The economic crisis we're enduring is extremely costly. America faces a critical choice: Who should pay the bill?
We can stick it to the poor by gutting our social-safety net. We can kick the can down the road by short-changing public education and infrastructure. Or we can find more equitable, forward-looking solutions.
One place to look for new revenue: the financial sector that got us into this mess in the first place. Wall Street is one of the most under-taxed sectors of our economy.
Think about the tax bills that ordinary Americans pay when they buy things they need every day. When they fill up their gasoline tanks so that they can get to work, they pay an average tax of 13.2 percent a gallon.
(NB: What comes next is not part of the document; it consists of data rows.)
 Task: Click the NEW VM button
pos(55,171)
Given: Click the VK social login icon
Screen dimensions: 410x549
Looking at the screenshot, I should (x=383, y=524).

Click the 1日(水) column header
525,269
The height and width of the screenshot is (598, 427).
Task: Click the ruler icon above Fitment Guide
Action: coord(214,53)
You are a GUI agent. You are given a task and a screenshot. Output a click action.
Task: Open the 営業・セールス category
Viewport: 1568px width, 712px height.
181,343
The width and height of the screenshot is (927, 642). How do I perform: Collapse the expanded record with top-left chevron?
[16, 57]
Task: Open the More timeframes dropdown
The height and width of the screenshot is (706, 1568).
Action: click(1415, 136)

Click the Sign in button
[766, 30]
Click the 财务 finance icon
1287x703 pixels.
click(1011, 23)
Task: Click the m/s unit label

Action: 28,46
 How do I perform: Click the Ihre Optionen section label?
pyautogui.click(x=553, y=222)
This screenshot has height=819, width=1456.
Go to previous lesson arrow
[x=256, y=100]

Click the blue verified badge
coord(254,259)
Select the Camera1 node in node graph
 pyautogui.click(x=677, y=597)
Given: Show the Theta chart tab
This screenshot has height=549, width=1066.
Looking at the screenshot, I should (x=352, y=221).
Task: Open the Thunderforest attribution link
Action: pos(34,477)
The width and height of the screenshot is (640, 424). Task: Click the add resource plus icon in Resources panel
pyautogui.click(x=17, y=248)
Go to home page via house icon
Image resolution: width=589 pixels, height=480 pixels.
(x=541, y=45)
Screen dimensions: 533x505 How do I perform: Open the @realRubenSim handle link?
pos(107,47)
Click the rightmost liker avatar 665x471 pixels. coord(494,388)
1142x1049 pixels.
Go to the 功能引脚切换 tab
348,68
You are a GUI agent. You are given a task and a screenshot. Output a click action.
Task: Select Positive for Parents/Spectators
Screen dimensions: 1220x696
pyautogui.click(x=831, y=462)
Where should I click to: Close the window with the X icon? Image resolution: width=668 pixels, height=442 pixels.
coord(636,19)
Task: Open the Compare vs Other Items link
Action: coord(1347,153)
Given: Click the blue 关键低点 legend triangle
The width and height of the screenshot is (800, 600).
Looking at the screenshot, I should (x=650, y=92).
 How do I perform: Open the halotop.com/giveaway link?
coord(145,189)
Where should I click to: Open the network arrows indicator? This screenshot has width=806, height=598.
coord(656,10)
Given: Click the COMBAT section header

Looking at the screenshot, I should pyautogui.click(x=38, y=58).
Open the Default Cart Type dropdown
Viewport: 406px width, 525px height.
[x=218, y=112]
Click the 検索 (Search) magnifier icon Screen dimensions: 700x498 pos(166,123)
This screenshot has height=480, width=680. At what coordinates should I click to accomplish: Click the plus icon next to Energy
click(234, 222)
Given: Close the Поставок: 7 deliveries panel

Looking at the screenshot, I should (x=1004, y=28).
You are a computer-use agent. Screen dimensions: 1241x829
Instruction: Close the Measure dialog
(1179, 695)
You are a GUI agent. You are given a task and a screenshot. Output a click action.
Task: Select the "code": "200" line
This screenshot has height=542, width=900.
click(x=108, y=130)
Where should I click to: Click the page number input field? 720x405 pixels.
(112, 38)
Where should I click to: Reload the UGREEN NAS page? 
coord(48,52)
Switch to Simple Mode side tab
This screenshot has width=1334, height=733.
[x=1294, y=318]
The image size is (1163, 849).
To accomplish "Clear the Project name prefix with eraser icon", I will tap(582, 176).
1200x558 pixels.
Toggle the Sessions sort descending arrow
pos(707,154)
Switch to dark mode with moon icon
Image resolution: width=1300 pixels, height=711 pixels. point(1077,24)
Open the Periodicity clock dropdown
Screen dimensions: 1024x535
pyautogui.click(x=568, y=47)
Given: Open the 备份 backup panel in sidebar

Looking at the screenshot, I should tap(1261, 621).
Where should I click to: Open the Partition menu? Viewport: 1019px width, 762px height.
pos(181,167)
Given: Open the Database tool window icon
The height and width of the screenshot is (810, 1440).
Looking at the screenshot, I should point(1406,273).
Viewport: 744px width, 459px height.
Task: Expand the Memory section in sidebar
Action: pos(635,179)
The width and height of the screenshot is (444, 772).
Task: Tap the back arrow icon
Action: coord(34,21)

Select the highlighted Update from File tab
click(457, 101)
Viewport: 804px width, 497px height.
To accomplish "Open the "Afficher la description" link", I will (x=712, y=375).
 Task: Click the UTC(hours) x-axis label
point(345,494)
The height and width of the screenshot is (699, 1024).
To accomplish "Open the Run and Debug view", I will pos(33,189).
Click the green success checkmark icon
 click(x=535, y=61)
When they buy a winter coat, they pay state sales tax of an average of 5.6 percent.
Compare that with the tax rate that hedge-fund investors pay when they buy 100,000 shares of stock. The fees are so small it takes an expert with a magnifying glass to find them in their financial statements.
One way to remedy this imbalance is through a financial-speculation tax. This would place a very small levy (0.25 percent or less) on each trade of stocks, derivatives, currency or other financial instruments. In addition to generating big money for urgent needs, the tax could discourage the short-term speculation that can lead to bubbles.
One Washington think tank has estimated the revenues from a financial speculation tax at $177 billion a year. Some argue that such a tax would destroy thousands of day-trader jobs, since they operate on razor-thin margins -- picking up pennies off each of their hundreds, thousands, even millions of trades per day. Many of those jobs probably would disappear.
But I think it's time to take a hard look at the social value of such financial activities. Wall Street's oversized paychecks have been a strong magnet for the best and brightest among our university graduates, including many with engineering and math degrees. Instead of working to develop renewable-energy technologies or more efficient transportation systems, they spend their days designing computer programs to swap one currency for another or inventing newfangled derivatives like the ones that blew up our economy.
In other words, making money from money. What the financial sector is supposed to do is to serve the "real economy" -- the part that produces goods and services. Instead, Wall Street now dominates the rest of the economy. And big-time speculators are in the driver's seat.
A small speculation tax would target these high-flyers, raising the cost of their risky activities enough to discourage the most dangerous behavior. For ordinary investors the costs would be negligible, like a tiny insurance fee against the crashes caused by speculators. The future health of the U.S. economy may very well depend on how we pay for this crisis. It seems only fair that those most responsible for the mess should bear most the clean-up costs.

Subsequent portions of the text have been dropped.